Some of us recognise that the house of God is not confined to a building and that people make up the church. We are the house of God (Heb 3:6); we are the temple in which the Holy Spirit dwells. (1 Cor 6:19-20)

In the Old Testament we read about Jacob sleeping out in the open on his journey to Harran (Gen 28:11). It doesn’t sound a very comfortable experience: he used a stone as a pillow for his head. (Gen 28:11) But this turned out to be a hugely significant night for the wayward son of Isaac and Rebekah, for it was a night when he dreamt of a stairway between heaven and earth, when he saw angels ascending and descending and when he heard God speaking to him personally. (Gen 28:12-15) The result of this dream was that Jacob realised ‘surely the Lord is in this place and I was not aware of it.’ (Gen 28:16) He understood, ‘this is none other than the house of God; this is the gate of heaven.’ (Gen 29:17)

There are many places where we may sense God’s presence more keenly (often referred to as ‘thin places’, where the boundaries between heaven and earth seem negligible.) But in truth, God’s house can be found anywhere and everywhere, for the kingdom of heaven is at hand (Matt 3:2, Mark 1:15). God’s kingdom is near. God’s house, ultimately, is anywhere God is, and since God is everywhere, we can be in His house wherever we are.

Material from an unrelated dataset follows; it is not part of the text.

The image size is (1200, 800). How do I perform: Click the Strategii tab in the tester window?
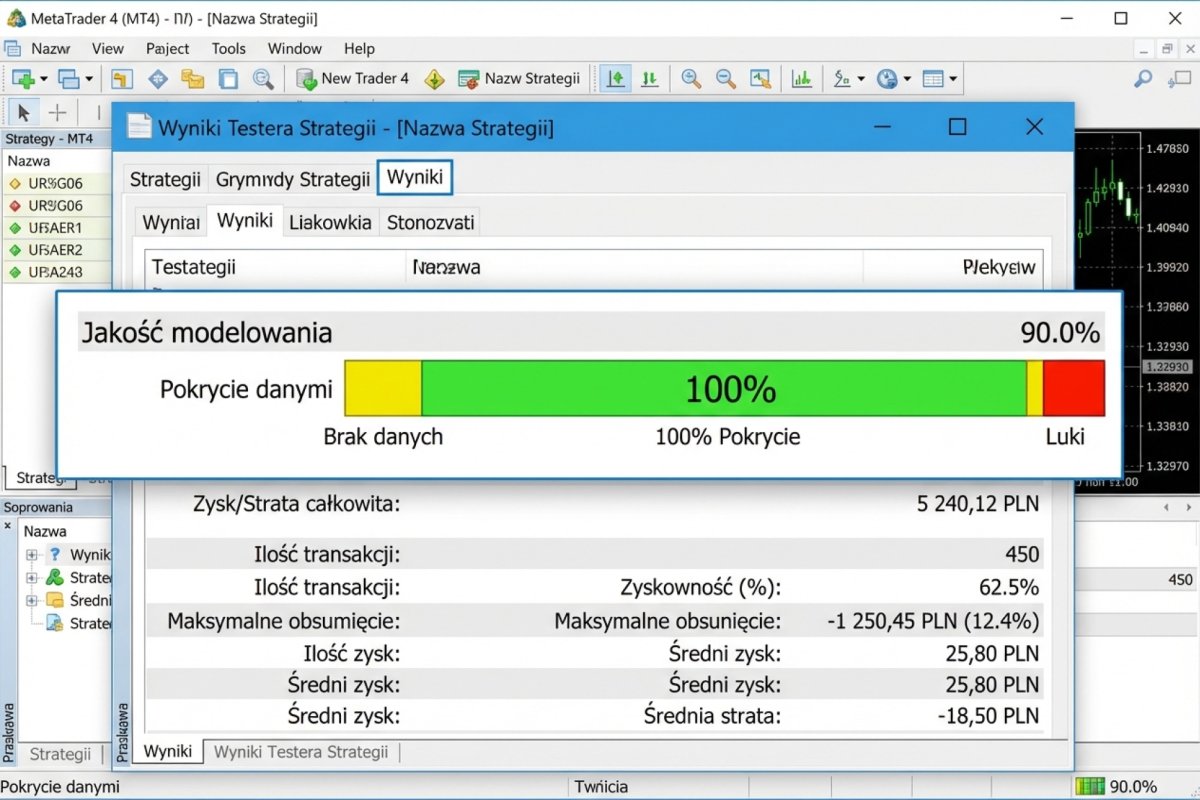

This has tremendous implications for us, bringing sacredness to the ordinary and the divine presence into every aspect of our lives, no matter how boring, painful, exciting, tedious, joyful, sorrowful or mundane they may seem to us. The house of God for you today may be the kitchen sink, the workplace, the bus journeys you take; it may be the inside of a bathroom as illness keeps you pinned to the toilet or the noisy playgroup full of clamouring toddlers where it’s hard to hear yourself think, let alone God speak. It may be the boring meeting at work where people drone on or the anxious wait in a doctor’s surgery for news which may turn your life upside down. My prayer for each of us today is that we may wake up as Jacob did and realise ‘surely God is in this place and I was not aware of it.’ For as we realise God’s presence is with us everywhere, our lives are transformed.

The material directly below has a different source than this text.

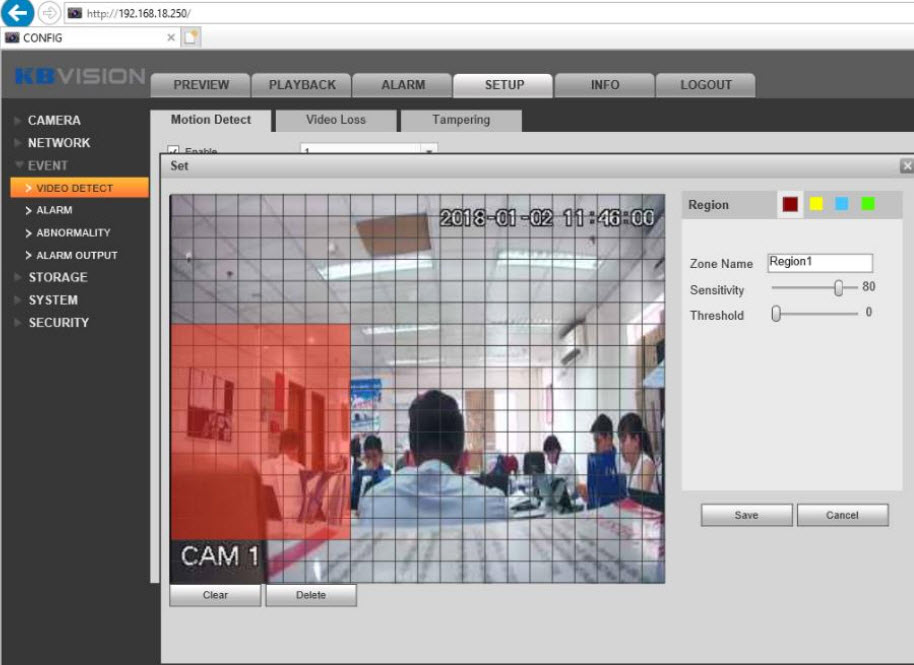Click the Zone Name input field
This screenshot has height=665, width=914.
(x=820, y=262)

I often wonder if the stone Jacob used as a pillow was one of the stones he used to build an altar in that place he named Bethel (‘house of God’). I often wonder how we, living stones, can actually be built together by God to become a spiritual house (1 Pet 2:5). I think this happens as we learn to see God everywhere and in everyone. We’re all made in the image of God. Maybe we can also find God not only in those special places but in ordinary places too and also in the ordinary faces of our brothers and sisters in Christ.